Through its partnership with Microsoft, MinterEllison became one of the first law firms globally invited to sign up to the Copilot early access program, alongside the adjoining research program.
Chief digital officer Gary Adler said the moment it received authorisation, the firm began to deploy the new technology.
The company sought expressions of interest from staff to lead a GenAI learning module in its mentors digital academy, alongside a short use case.
“This was really to ensure that the license was being deployed to someone who was committed to really put Copilot through its paces," Adler said.
“Over time, we plan to rotate these licenses including to those who are actually fearful of the technology because we don't want to leave anyone behind.
"That is really one of our core [strategic] tenets as well with this rapidly changing landscape.”
“Anecdotally”, he said, the firm has seen high engagement with Copilot though, to the point that “no one wants to give their license back”.

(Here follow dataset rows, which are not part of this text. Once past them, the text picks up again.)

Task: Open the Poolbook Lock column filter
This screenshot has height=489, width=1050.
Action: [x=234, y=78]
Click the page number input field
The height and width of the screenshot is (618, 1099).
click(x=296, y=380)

“It's relatively early days, but to share some initial survey results, I can say that at least half the group suggests that from using Copilot, they save two to five hours per day," Adler said.
“One-fifth suggest they’re saving at least five hours a day. Nine out of 10 would recommend Copilot to a colleague.

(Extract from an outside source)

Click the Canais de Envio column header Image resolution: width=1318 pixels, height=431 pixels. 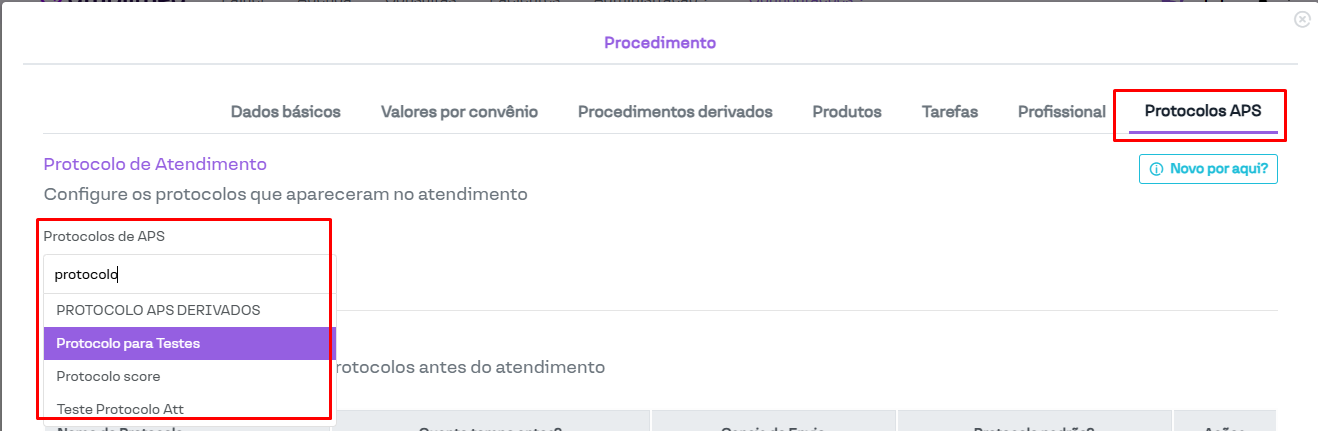click(x=772, y=427)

“Finally, 89 percent suggest it's intuitive to use, which you never see with the technology, so it's been very easy to drive that level of adoption.”
A “clear signal”
Adler said this was “clear signal” to both its people and clients that the firm is “committed to leading generative AI in our field” to enhance the client experience, productivity and its people proposition.
“Outside of Copilot, we've also started building our own Gen AI toolsets to improve the productivity of lawyers and consultants.”
Adler listed its ‘chat with me’ project currently in production which is a private version of ChatGPT, “which uses the latest GPT-4 language model in our private and secure Microsoft Azure environment.”
It's also looking at “AI enhanced e-discovery” as well as a "Microsoft Advice Generator" that captures some of its legal knowledge.
Adler added said this tool helps “generate first cuts of legal advice”.
“Importantly, this was co-led by a fusion team which included our digital automation team, a partner and his lawyers who specialise in environmental and planning law, and a Microsoft technical partner, Arinco.”
A user, seeking advice, can enter a prompt into the generator to write a detailed legal letter in relation to one of their clients.
Adler said the generator can create citations pointing to where it is drawing the advice from, “which is very important.”
“This is critical to ensure we're not receiving fabricated responses - or as it's now become known, hallucinations - from the AI and it allows our lawyers to also look more deeply at the reference points that are being leveraged by the AI,” he said.
The AI is also capable of revising what it has already generated with the citation links opening a reference document pulled from its own data library to ensure accuracy and to “avoid the app pulling random legal advice from the internet, which may not be applicable.”
MinterEllison also made a tab called ‘thought process’ to ensure its lawyers can understand how the prompt seeks out relevant information.
The company additionally placed “guiding rails” into the new tool, certifying responsible AI and governance and adding pop-ups to remind staff not to use client or confidential data with some of the GenAI tools.
“We've developed a set of lighthouse principles aligned with responsible AI usage which cover key areas like accountability, privacy, security, explainability, data, bias, and so on”.
"Critical technology"
Adler said the law firm sees GenAI “as a really critical technology for the future of our industry.”
He said more recently generative AI has now been endorsed by the executives and the board as one of the firms “strategic imperatives, with a focus on adopting a leading-edge posture in this market.”
“Our approach has been multifaceted. It is a multifaceted technology, but we always look at new technologies and the same with Gen AI, through an enablement lens.
“That is how will it enable the firm's overarching strategy."
One strategic element is how the tools can be used to “innovate the way that we produce work for our clients”, automate “menial tasks” and “remove the layers of pain and mundane again”.